Initial IV Insulin Dosing for Severe Hyperglycemia (Blood Glucose 645 mg/dL)
For a patient with severe hyperglycemia with blood glucose of 645 mg/dL, an initial IV insulin bolus of 0.15 units/kg followed by a continuous infusion at 0.1 units/kg/hour is recommended. 1
Initial Management Algorithm
Assess for complications:
- Check for signs of diabetic ketoacidosis (DKA) or hyperglycemic hyperosmolar state (HHS)
- Evaluate hydration status and electrolytes (particularly potassium)
- Rule out precipitating factors
Initial insulin dosing:
- Bolus dose: 0.15 units/kg IV push
- Continuous infusion: 0.1 units/kg/hour
- Example: For a 70 kg patient, give 10.5 units IV bolus followed by 7 units/hour continuous infusion
IV fluid management:
- Begin with 0.9% NaCl or other appropriate crystalloid
- Rate based on hydration status and cardiac function
Monitoring protocol:
- Check blood glucose every 1-2 hours until stable
- Monitor electrolytes, particularly potassium
- Target glucose reduction rate: 50-75 mg/dL per hour 1
Target Glucose Range
- For most critically ill patients: 140-180 mg/dL 1
- For HHS: 250-300 mg/dL initially 1
- Avoid rapid correction which can lead to cerebral edema
Important Considerations
Potassium monitoring: Hypokalemia is a contraindication to insulin therapy.

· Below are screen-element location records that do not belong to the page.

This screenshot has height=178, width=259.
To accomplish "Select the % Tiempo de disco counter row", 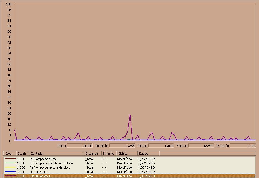I will 129,159.
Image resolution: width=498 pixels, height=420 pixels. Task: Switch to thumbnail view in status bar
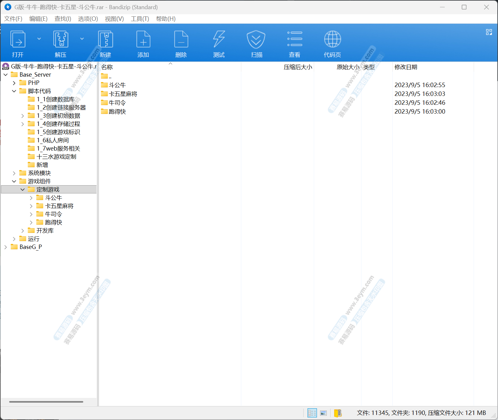pyautogui.click(x=324, y=413)
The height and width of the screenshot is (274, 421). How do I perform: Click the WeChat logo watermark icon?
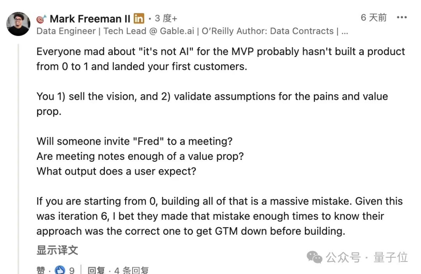pyautogui.click(x=314, y=257)
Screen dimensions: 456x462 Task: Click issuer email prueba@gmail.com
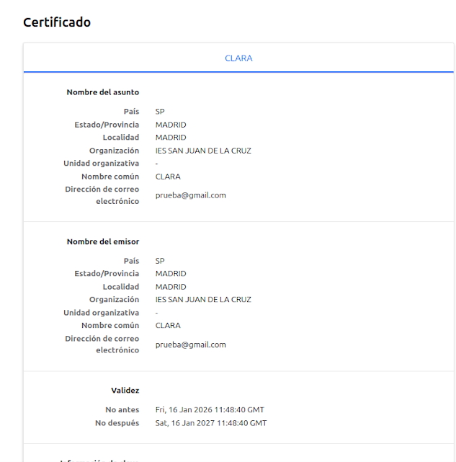tap(190, 345)
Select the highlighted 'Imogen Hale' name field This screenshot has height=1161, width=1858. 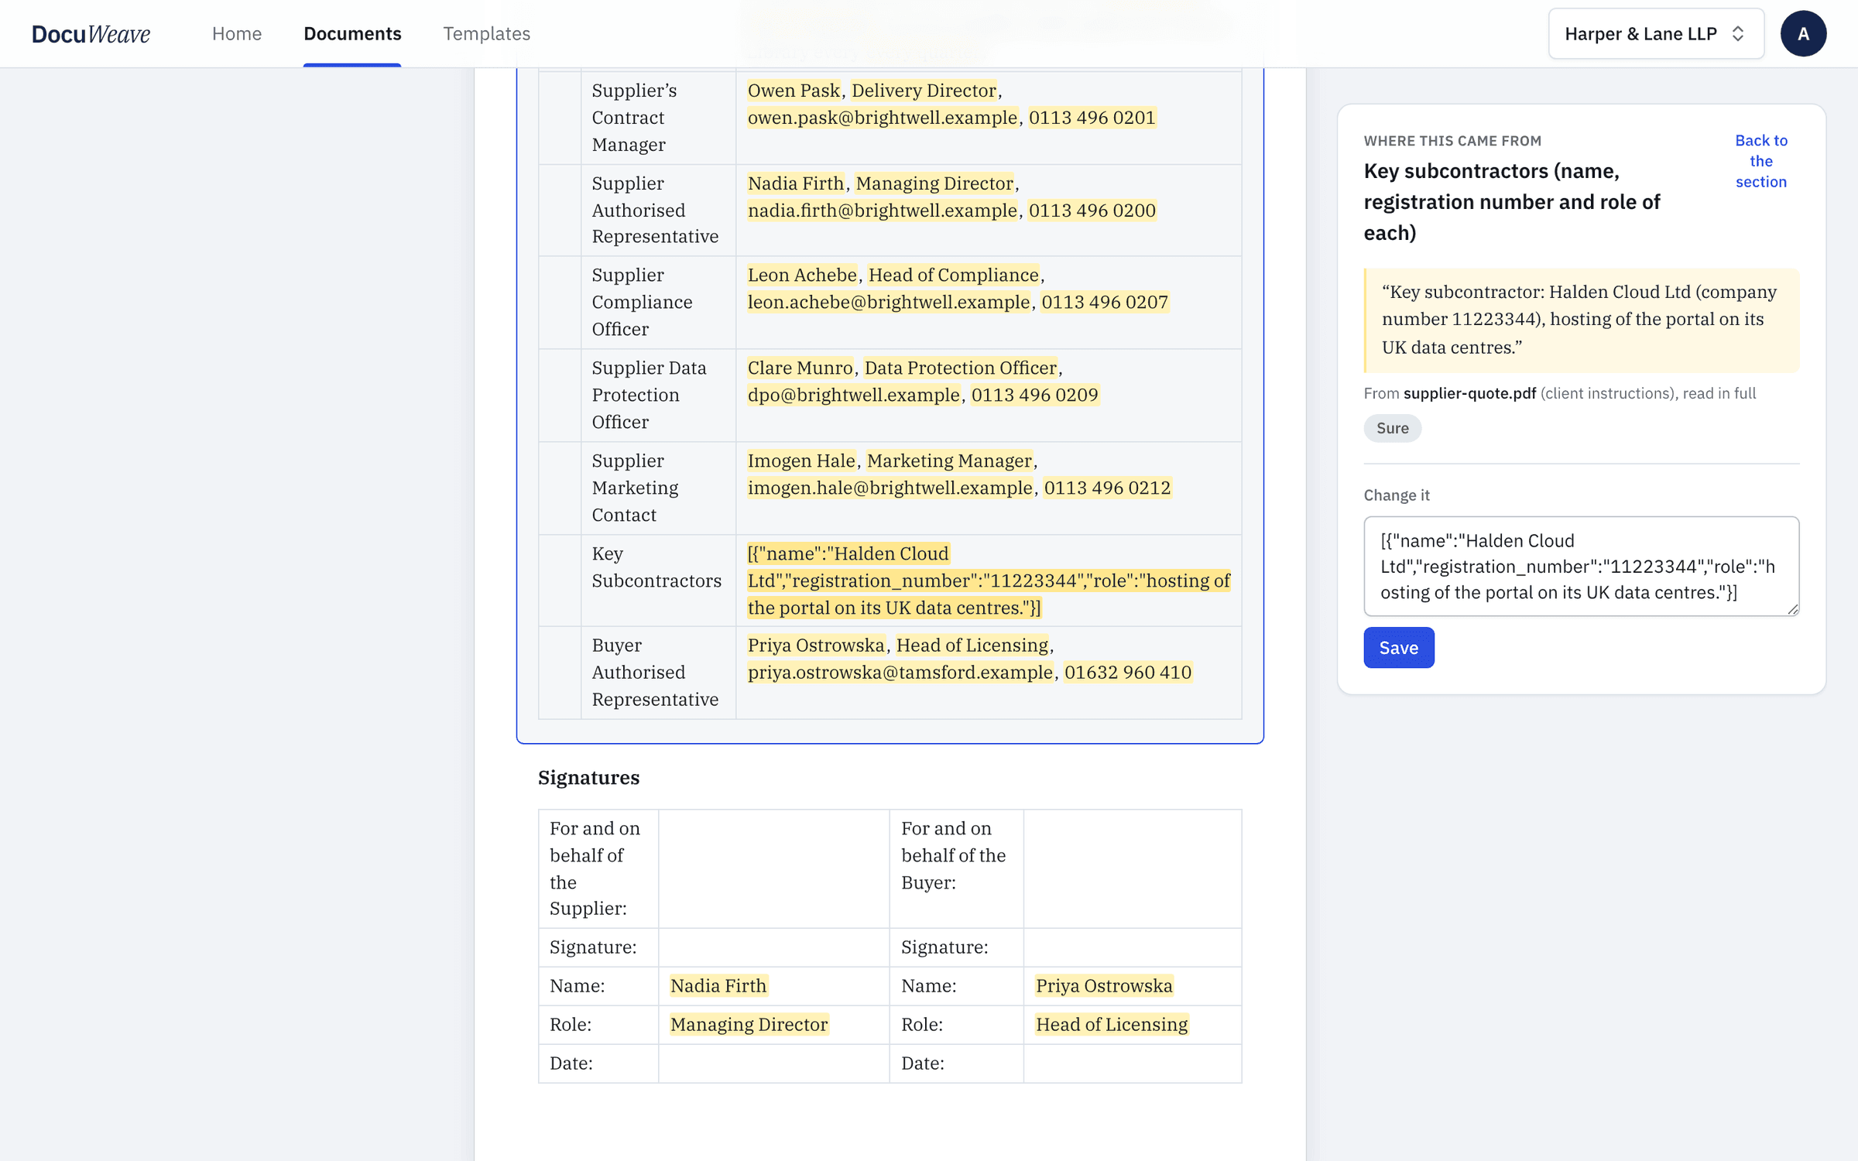point(801,461)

Ensure potassium is >3.3 mmol/L before starting insulin 1
Insulin preparation: Use a concentration of 1 unit/mL in normal saline solution for IV administration 1
Priming the line: Prime the infusion line with 20 mL of insulin solution before connecting to the patient to ensure accurate dosing 1
Dedicated line: Use dedicated infusion lines for insulin to prevent medication errors 1
Glucose source: Consider concurrent dextrose infusion once glucose falls below 250-300 mg/dL to prevent hypoglycemia while continuing insulin to clear ketones (if DKA is present) 2
Dose Adjustment
- Adjust infusion rate according to validated protocols based on blood glucose measurements
- If glucose is not declining at expected rate (50-75 mg/dL per hour), increase infusion rate by 25-50%
- If glucose is declining too rapidly, decrease infusion rate by 25-50%
Transition to Subcutaneous Insulin
Once the patient is stable and able to eat:
- Calculate subcutaneous insulin dose based on IV requirements over the previous 6-8 hours
- Options for transition:
- 50% of total IV insulin dose as basal insulin, 50% as rapid-acting insulin
- 80% of IV insulin dose as basal insulin plus rapid-acting insulin at first meal 1
- Continue IV insulin for 1-2 hours after first subcutaneous dose to prevent rebound hyperglycemia
Common Pitfalls to Avoid
- Inadequate monitoring: Failure to check glucose and electrolytes frequently enough
- Delayed recognition of hypoglycemia: Can occur rapidly with IV insulin
- Premature discontinuation: Stopping insulin infusion before metabolic derangements are corrected
- Inadequate fluid resuscitation: Critical for patients with severe hyperglycemia
- Failure to identify and treat the underlying cause: Infection, medication non-adherence, new-onset diabetes
The evidence clearly supports using IV insulin for severe hyperglycemia with blood glucose >600 mg/dL, with the initial bolus and continuous infusion approach being the most effective strategy for safely reducing glucose levels while minimizing the risk of complications 1, 2.